It’s official, after 20 seasons of cold in New England and heat in Tampa, Tom Brady finally retired. No wait, he’s back!
After only 41 days, football’s GOAT has retirement remorse and is making a U-turn back to the field. Brady tweeted his decision.
“These past two months I’ve realized my place is still on the field and not in the stands. That time will come. But it’s not now. I love my teammates, and I love my supportive family. They make it all possible. I’m coming back for my 23rd season in Tampa. Unfinished business LFG”
First, the obvious caveat. Tom Brady is, well, Tom Brady. Few of us can match his skills and achievements. He does, however, have what many of us (at our own level) work, plan, and hope to enjoy in retirement – health and wealth. And, he has a lot of it. Brady and his family could spend effectively another complete lifetime retired and enjoying what he, and his supermodel wife Gisele Bündchen, have amassed and achieved.
What happened? Why not enjoy another lifetime on fulltime holiday? None of us can truly know what the decision calculus was for Brady to return to the field, but Brady’s unretirement may be a cautious tale for the rest of us.
Retirement planning, in the classic sense, is about ensuring financial security and sketching out what amounts to ambiguous goal-setting for a future life. Brady’s return to work, for whatever reason, should give us pause and cause us to ask – are we really prepared for retirement?
Even if, on an astronomically different scale than Tom Brady, we have financial security and decent health (sorry Tom, unlike your diet, bread, pasta, ice cream are three of my basic food groups) – are we confident that we will be happy in retirement after a few weeks, months, years, even decades in?
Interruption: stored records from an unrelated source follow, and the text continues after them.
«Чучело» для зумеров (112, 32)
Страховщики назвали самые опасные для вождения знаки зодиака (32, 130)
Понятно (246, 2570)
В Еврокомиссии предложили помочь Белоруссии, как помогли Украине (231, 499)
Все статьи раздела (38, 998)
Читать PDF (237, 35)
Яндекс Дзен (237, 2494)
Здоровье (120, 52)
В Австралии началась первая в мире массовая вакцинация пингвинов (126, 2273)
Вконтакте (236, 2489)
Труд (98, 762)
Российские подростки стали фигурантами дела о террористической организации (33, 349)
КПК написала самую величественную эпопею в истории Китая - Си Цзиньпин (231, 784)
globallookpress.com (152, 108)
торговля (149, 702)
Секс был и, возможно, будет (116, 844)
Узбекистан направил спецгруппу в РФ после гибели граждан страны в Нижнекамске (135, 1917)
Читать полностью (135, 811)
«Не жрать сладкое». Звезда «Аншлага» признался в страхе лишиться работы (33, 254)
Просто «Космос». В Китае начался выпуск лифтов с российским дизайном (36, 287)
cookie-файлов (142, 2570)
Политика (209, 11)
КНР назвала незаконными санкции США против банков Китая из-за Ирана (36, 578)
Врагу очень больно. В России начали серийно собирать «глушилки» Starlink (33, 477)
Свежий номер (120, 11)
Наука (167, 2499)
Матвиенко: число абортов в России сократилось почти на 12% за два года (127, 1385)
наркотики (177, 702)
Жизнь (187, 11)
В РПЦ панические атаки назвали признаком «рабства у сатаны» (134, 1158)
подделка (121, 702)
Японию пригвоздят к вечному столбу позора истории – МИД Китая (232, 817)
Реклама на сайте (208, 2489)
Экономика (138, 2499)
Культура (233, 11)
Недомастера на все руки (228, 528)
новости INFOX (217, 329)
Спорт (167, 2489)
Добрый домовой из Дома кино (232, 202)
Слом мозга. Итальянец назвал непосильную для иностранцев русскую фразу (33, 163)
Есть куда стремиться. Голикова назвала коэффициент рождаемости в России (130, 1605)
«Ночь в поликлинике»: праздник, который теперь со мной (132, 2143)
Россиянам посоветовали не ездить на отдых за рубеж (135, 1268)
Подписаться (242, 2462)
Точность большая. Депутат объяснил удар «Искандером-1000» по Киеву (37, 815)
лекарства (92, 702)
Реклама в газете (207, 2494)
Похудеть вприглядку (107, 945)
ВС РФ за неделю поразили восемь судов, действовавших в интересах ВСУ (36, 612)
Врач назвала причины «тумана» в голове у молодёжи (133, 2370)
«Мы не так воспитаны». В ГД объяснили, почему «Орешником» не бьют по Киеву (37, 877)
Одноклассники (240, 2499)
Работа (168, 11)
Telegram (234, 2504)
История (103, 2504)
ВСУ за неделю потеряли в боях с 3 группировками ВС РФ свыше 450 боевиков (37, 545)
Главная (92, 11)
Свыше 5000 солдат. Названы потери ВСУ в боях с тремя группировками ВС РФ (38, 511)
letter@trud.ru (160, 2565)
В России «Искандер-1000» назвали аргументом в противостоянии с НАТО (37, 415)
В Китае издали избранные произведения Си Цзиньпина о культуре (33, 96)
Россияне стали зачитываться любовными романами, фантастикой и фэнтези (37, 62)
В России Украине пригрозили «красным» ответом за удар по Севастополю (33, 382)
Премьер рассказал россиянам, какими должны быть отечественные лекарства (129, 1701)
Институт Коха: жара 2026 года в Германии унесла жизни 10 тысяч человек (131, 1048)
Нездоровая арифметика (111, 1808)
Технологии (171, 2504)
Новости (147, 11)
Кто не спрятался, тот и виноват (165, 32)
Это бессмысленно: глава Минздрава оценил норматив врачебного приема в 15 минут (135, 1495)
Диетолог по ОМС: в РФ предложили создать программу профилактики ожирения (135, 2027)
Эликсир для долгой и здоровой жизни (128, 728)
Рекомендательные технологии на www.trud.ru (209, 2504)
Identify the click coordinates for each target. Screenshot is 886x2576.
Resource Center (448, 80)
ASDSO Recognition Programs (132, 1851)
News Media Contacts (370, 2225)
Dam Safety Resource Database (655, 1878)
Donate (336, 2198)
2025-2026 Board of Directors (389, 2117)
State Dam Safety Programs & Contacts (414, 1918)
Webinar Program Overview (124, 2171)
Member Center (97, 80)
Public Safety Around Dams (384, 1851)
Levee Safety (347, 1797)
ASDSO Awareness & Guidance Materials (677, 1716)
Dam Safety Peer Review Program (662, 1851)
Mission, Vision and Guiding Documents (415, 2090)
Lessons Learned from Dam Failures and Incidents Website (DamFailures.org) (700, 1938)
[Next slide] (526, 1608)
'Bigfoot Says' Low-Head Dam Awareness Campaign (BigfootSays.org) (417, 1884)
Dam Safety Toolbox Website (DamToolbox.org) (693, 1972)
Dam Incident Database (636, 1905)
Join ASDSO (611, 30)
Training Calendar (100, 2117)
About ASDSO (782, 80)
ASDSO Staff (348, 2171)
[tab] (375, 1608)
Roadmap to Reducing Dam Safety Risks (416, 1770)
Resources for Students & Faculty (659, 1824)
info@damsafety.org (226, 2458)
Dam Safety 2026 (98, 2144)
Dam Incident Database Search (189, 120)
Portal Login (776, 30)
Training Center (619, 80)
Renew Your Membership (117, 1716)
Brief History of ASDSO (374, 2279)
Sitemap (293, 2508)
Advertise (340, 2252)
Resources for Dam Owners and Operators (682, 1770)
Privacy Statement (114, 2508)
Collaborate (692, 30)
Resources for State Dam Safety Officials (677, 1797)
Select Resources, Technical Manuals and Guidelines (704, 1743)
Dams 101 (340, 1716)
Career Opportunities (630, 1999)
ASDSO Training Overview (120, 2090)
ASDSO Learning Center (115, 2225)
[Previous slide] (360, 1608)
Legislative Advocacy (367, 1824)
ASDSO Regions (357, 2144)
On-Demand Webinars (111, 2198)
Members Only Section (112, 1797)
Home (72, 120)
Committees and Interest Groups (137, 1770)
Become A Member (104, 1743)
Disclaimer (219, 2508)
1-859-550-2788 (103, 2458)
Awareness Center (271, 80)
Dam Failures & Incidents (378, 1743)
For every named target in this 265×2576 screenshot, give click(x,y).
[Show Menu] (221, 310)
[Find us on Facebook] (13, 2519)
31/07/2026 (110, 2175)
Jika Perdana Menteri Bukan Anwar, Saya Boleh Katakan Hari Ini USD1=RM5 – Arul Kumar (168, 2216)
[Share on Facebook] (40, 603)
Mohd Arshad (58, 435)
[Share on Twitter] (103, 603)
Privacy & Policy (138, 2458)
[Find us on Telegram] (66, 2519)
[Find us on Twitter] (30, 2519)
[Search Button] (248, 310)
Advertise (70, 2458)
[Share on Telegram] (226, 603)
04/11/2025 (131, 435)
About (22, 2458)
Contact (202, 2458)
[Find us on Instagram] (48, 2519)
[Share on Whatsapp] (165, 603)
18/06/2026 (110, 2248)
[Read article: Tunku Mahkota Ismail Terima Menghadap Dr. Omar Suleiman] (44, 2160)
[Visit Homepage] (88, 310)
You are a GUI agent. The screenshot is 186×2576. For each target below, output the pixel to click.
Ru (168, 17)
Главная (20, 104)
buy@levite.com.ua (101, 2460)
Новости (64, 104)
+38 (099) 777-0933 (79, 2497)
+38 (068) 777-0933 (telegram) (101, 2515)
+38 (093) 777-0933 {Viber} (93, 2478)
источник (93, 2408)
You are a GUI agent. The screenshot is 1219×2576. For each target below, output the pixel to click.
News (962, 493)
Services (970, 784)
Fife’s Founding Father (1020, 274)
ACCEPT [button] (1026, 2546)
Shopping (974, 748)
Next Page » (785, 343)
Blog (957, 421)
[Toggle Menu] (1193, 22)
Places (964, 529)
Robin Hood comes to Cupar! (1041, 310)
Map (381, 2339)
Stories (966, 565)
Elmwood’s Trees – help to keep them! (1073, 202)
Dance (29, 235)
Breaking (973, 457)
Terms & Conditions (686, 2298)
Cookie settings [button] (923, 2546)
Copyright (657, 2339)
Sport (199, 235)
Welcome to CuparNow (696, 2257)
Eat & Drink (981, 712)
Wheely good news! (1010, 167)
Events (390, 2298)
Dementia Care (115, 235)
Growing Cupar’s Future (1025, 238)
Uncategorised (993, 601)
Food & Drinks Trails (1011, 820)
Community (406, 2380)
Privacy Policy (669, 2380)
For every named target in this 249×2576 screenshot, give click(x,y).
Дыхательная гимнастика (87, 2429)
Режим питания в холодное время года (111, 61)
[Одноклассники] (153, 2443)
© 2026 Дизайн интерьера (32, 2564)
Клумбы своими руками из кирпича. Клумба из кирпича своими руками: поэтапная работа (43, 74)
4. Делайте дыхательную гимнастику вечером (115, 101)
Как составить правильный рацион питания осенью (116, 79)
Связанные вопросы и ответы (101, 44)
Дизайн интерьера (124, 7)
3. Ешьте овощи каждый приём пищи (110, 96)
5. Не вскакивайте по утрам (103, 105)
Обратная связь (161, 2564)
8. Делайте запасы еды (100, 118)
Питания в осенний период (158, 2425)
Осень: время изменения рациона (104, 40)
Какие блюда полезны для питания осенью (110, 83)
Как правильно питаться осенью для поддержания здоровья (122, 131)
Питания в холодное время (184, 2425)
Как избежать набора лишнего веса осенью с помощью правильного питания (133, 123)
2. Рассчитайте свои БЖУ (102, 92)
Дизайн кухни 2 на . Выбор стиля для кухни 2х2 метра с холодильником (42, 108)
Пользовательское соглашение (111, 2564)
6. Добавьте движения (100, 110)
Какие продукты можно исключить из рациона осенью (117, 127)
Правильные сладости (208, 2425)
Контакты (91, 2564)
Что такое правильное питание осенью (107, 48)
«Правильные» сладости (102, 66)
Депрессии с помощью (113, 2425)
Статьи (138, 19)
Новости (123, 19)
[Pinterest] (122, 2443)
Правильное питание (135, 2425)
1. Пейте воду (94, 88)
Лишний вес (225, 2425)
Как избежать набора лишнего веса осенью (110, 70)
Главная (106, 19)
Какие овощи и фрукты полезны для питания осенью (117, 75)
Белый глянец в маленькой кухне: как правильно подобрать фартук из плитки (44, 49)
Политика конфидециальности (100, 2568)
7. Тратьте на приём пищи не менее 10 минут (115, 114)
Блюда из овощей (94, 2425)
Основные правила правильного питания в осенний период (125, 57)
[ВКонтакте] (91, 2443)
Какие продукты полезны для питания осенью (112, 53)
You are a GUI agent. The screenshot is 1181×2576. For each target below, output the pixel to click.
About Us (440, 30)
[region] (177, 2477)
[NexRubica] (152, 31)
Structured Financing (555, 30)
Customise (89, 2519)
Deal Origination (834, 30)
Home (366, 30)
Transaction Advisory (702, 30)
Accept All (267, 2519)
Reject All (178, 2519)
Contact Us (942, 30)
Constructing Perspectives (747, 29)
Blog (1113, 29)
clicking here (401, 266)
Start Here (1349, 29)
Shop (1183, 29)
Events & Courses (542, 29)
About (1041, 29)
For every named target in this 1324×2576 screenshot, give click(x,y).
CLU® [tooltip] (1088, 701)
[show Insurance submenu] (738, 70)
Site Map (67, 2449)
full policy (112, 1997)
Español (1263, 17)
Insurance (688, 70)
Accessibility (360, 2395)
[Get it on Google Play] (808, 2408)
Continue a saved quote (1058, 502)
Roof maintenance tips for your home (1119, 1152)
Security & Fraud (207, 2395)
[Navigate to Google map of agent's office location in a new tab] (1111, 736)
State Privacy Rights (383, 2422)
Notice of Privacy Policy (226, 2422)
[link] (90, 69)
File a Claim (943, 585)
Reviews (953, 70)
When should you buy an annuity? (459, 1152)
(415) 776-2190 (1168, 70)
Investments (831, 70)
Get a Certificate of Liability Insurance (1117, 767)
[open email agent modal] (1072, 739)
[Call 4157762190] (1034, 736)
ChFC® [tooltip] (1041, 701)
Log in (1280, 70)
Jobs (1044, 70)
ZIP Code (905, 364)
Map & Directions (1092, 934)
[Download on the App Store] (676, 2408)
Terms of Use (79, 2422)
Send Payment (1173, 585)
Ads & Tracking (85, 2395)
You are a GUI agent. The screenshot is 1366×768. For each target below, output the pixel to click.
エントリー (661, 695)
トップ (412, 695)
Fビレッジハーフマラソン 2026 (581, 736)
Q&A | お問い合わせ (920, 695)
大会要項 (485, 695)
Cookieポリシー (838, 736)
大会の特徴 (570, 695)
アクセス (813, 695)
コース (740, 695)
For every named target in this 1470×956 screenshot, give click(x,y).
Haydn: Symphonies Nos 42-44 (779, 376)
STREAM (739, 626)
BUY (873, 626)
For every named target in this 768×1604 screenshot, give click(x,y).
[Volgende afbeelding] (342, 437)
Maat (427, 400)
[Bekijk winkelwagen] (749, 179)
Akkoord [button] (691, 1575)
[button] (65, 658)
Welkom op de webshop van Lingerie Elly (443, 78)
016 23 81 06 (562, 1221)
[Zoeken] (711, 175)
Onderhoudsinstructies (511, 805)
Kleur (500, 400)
Unlike Brady, few of us are retiring in our 40s. Recently, however, many people have decided to call it quits in their 50s. Whether early retirement is because the investment market has been kind to their portfolios, or they are just exhausted after the pandemic, these early retirees are adding years to traditional retirement.
Retirement for most of us will amount to nearly one-third of our adult life – retiring in your 50s will add at least a decade more. If Tom Brady, with millions of dollars stuffed in his hoodie pocket, multiple homes, private jets, a young family, and I am sure many, many offers to be purposeful and engaged, experienced retirement remorse after only 41 days – what’s your plan going to be to fill your decades of retirement?
In an earlier article, I suggested that the pandemic shutdown was your retirement firedrill. How did it work out for you? Were you prepared? What did you learn?
Yes, I know, none of us could travel. Despite travel being the ‘big thing’ we plan to do in retirement, very few of us will spend decades doing non-stop travel. There are all the other things we tell our family, friends, coworkers, and ourselves, that will keep us busy and happy in retirement. So, did they?
Did you find hobbies and games that excited you – day after day after day after…?
Did you find yourself developing a near intimate relationship with the cashier at the local home improvement store?
How many times did you paint the spare bedroom, clean the closets, study how to downsize, consider the color choices of paper lining for the shelving of your kitchen cabinets?
How many languages did you learn over the last two years? Did you develop new and improved culinary skills?
Maintaining friends during the pandemic shutdown was certainly difficult. Did ‘social distancing’ from work colleagues and friends make you think twice about how truly socially connected you are to others outside of the workplace and home? What do those connections portend for your social wellbeing in retirement?
Did the extra time spent with family provide insight into how family life might be in retirement? Was it all you hoped for, or did you find the terms ‘best divorce lawyers in your area’ in your partner’s web browser search history?
Not all of us have an open multimillion dollar contract and a welcome back clause to return to work, but all of us must do better than only planning for the financial dimensions of retirement, we must prepare for living in retirement.
Retirement remorse is not just a risk for Tom Brady. It is a retirement risk for all of us. We must do longevity planning, not just retirement planning as it is done today. Even with health and wealth, truly identifying what we will do in retirement, where we will do it, and with whom, long before leaving the proverbial field, is critical to our wellbeing in life after work.